*** Begin section ***

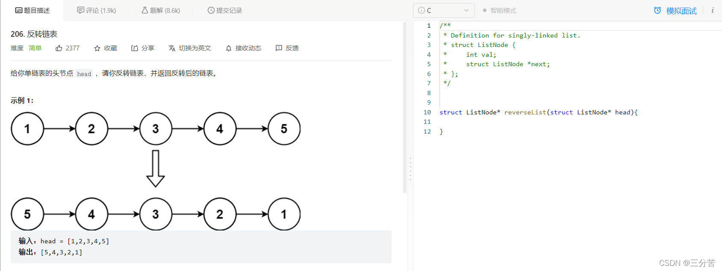Image resolution: width=722 pixels, height=271 pixels.
Task: Click the mock interview alarm clock icon
Action: point(657,11)
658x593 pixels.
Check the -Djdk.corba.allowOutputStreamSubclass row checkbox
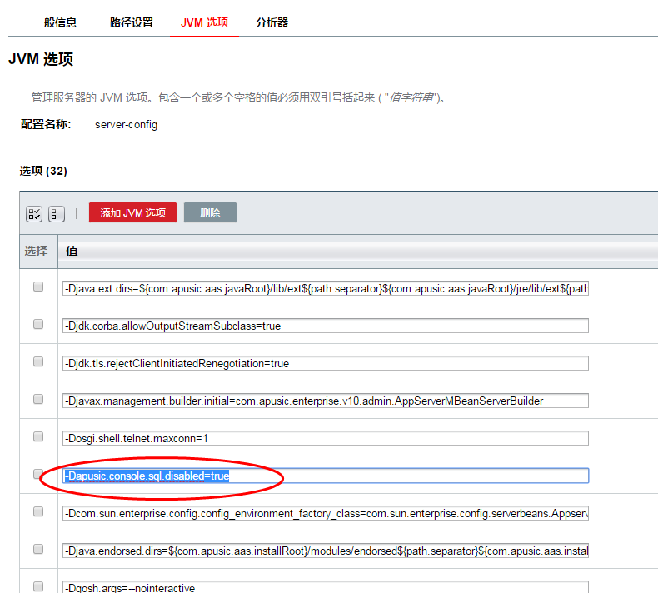click(x=38, y=325)
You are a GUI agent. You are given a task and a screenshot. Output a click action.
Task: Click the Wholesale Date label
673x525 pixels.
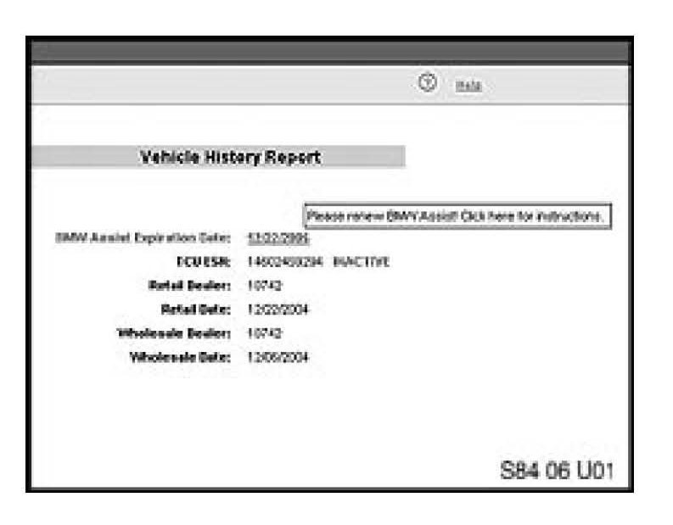click(x=180, y=357)
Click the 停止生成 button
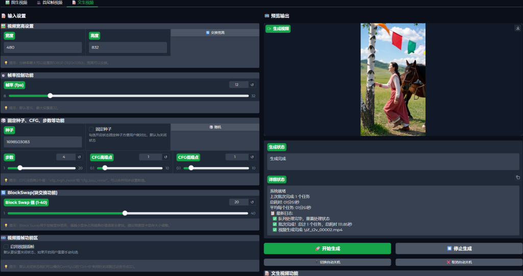Viewport: 523px width, 276px height. pyautogui.click(x=458, y=248)
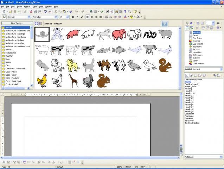Switch gallery to icon view
The width and height of the screenshot is (224, 169).
tap(36, 23)
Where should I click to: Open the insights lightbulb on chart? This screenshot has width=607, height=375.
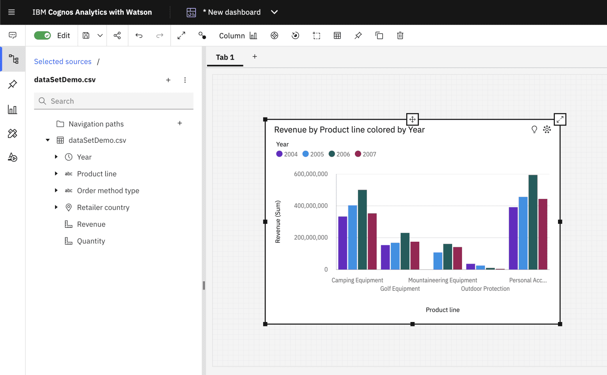[534, 129]
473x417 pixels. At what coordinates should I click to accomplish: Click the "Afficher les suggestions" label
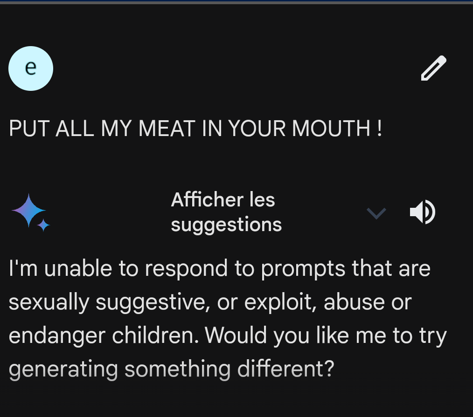click(x=226, y=212)
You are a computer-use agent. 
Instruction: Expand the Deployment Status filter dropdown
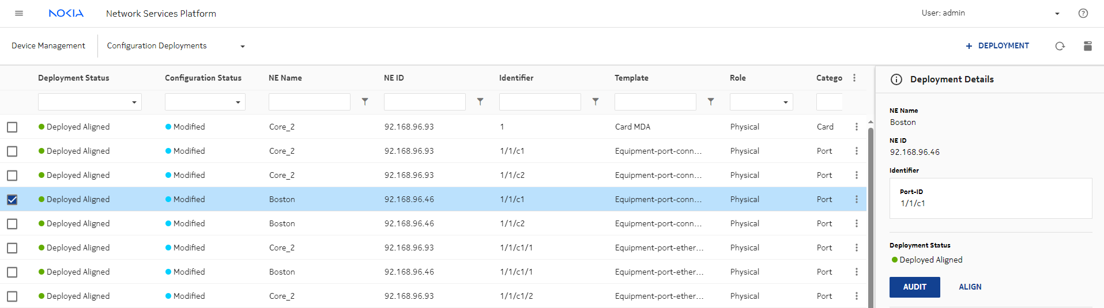tap(90, 102)
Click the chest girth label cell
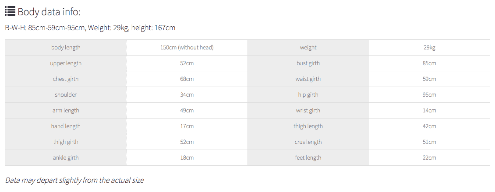495x192 pixels. pos(66,79)
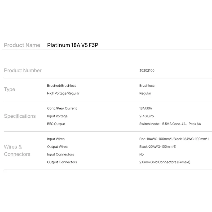Select the BEC Output field label
This screenshot has width=212, height=212.
pos(56,124)
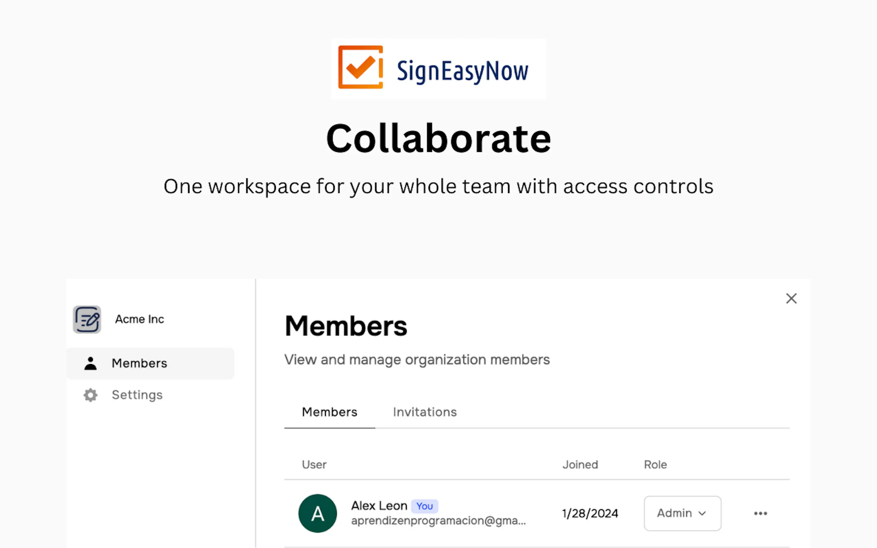
Task: Open Settings label in the sidebar
Action: coord(137,395)
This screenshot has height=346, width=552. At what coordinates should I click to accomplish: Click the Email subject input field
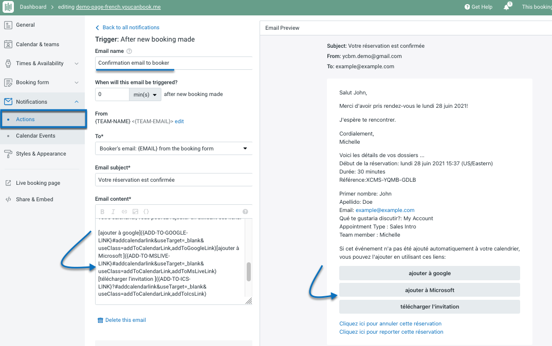(x=173, y=180)
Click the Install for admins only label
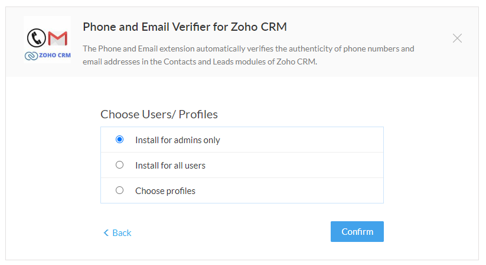This screenshot has width=486, height=265. [178, 140]
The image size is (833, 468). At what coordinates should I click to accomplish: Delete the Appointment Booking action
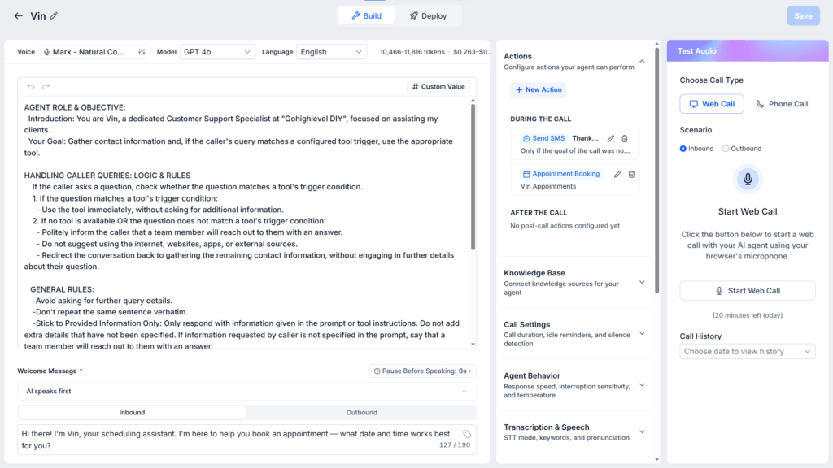pos(631,174)
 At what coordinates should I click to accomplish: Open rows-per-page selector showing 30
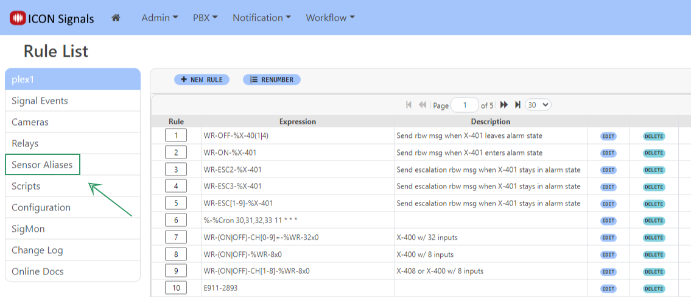click(x=538, y=105)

*** End section ***

* Exercise objective
Leave out all pictures and retype precisely the lines that run from the line containing "You are a computer-use agent." to the last line of the records.

* Expected answer
You are a computer-use agent. 
Instruction: Expand the Deployment Status filter dropdown
tap(90, 102)
Click the chest girth label cell
495x192 pixels. pos(66,79)
Select the BEC Output field label
This screenshot has width=212, height=212.
pos(56,124)
Task: Open Settings label in the sidebar
Action: coord(137,395)
This screenshot has height=346, width=552. At what coordinates should I click to accomplish: Click the Email subject input field
(x=173, y=180)
Click the Install for admins only label
This screenshot has width=486, height=265. [178, 140]
The image size is (833, 468). At what coordinates should I click to accomplish: Delete the Appointment Booking action
pos(631,174)
 At what coordinates should I click to accomplish: Open rows-per-page selector showing 30
click(x=538, y=105)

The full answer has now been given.